Danish historian (1852–1930)

Kristian Sophus August Erslev (December 28, 1852 – June 20, 1930) was a Danish historian and professor.

==Biography==
Kristian Erslev was born in Copenhagen, Denmark.
In 1870, Erslev graduated from Mariboes School in Copenhagen, and began studying at the University of Copenhagen, graduating with a magister degree in 1876.
After a study trip to Germany, Italy, Greece and France, he return in 1879 to graduate as Dr.Phil. From 1881, Erslev became a research fellow at the Gehejme Archives and in 1883 he became professor of history at the University of Copenhagen.

His work involved a variety of subjects, including historiography. Erslev's influence on the Danish academic community was great and he was considered "the master" Danish historian. As editor of the Danish Historisk Tidsskrift he also set the standards for solid, factual historical writing.
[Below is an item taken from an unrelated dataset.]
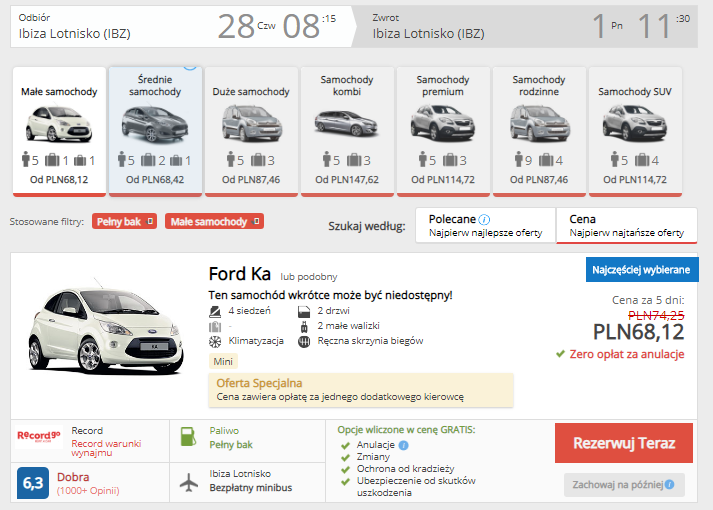Click the info icon beside Anulacje
The height and width of the screenshot is (510, 713).
(404, 445)
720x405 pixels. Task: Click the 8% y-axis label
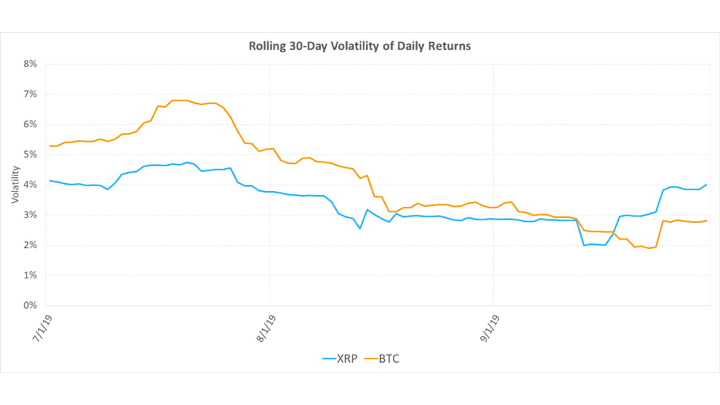[x=30, y=64]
He looked to other European scientists for inspiration, but never fully solved the problems of objectivity and the influence of "the person behind the pen". He was openly attacked by later generations of Danish historians for his strong belief in "the truth".

Erslev was inspired in his early days by the idea that historians should strive to create "true science". However, in his older days he became disillusioned by his previous ideas.
He died at Frederiksberg during 1930 was buried at Frederiksberg Ældre Cemetery.